Brutalne zabójstwo w Zgierzu. 35-latek trafi do aresztu
- Sąd podzielił opinię prokuratora, że zastosowanie trzymiesięcznego aresztu tymczasowego wobec podejrzanego, jest zasadne - poinformował prokurator Krzysztof Kopania, rzecznik Prokuratury Okręgowej w Łodzi. Dodał, że podejrzany zostanie poddany badaniom sądowo-psychiatrycznym.
Sekcja zwłok kobiety nie pozwoliła na jednoznaczne określenie przyczyny zgonu. Jak ujawniła prokuratura, podejrzany dusił ofiarę, a później zadawał jej ciosy ostrym narzędziem - widelcem i nożem. Doszło do przecięcia żyły, co wywołało obfite krwawienie. Przyczyną śmierci mogło być zatem uduszenie albo wykrwawienie się.
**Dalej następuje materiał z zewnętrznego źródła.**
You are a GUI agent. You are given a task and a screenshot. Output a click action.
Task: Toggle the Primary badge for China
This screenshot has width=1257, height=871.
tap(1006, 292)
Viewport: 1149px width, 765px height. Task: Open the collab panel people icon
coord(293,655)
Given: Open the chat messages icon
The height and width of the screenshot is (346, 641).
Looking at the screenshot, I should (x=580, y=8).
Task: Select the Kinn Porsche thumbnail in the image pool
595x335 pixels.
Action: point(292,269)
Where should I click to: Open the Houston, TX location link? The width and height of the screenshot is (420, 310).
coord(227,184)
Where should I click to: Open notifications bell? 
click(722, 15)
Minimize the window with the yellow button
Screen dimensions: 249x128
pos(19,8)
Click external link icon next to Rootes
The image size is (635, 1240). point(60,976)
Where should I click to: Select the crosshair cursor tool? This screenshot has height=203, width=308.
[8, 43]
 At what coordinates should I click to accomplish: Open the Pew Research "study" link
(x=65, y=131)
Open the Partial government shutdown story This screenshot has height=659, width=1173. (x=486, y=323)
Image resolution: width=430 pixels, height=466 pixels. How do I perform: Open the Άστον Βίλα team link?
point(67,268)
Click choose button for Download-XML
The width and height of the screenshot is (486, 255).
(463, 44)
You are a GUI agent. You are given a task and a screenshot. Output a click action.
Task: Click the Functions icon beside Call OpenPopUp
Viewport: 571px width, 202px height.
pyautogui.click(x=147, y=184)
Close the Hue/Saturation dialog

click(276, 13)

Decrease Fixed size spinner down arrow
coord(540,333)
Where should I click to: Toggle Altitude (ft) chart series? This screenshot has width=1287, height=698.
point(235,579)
Do zbrodni doszło w ubiegły piątek (6 września) w powiecie zgierskim. 35-letni mężczyzna zaproponował 82-letniej kobiecie, że wniesie jej do mieszkania torby z zakupami. Zgodziła się i za fatygę dała mu 10 zł. Kiedy mężczyzna dostrzegł, że w portfelu kobiety jest więcej pieniędzy, zażądał, by mu je oddała. Kiedy odmówiła, zaatakował swoją ofiarę.
W tle zbrodni motyw seksualny
Ze względu na charakter sprawy i drastyczne okoliczności zbrodni prokuratura nie ujawnia szczegółów. Informuje jedynie, że według ustaleń śledztwa, podejrzany najpierw dusił kobietę, a później zadał jej serię ciosów ostrym narzędziem. Ukradł pieniądze, laptopa, zegarek i biżuterię. Uciekając z mieszkania włączył piekarnik elektryczny i przeciął przewód doprowadzający do kuchenki gaz z butli. Wybuch gazu miał zatrzeć ślady zbrodni, ale do eksplozji nie doszło, bo butla gazowa był zakręcona.
Zwłoki kobiety, zakrwawione i częściowo obnażone znaleźli jej sąsiedzi, którzy poczuli swąd dochodzący z mieszkania denatki.
Policja zatrzymała podejrzanego kilkanaście godzin po zabójstwie w jego mieszkaniu kilkaset metrów od miejsca zbrodni. Zdążył już spieniężyć łup, a zdobyte w ten sposób pieniądze przeznaczył na alkohol.
- Treść złożonych przez podejrzanego wyjaśnień wskazuje, że częściowo przyznaje się on do stawianych zarzutów. Za kwalifikowaną postać zbrodni zabójstwa podejrzanemu grozi kara pozbawienia wolności w wymiarze nie niższym od lat 15, aż do dożywocia włącznie - powiedział Krzysztof Kopania, rzecznik Prokuratury Okręgowej w Łodzi.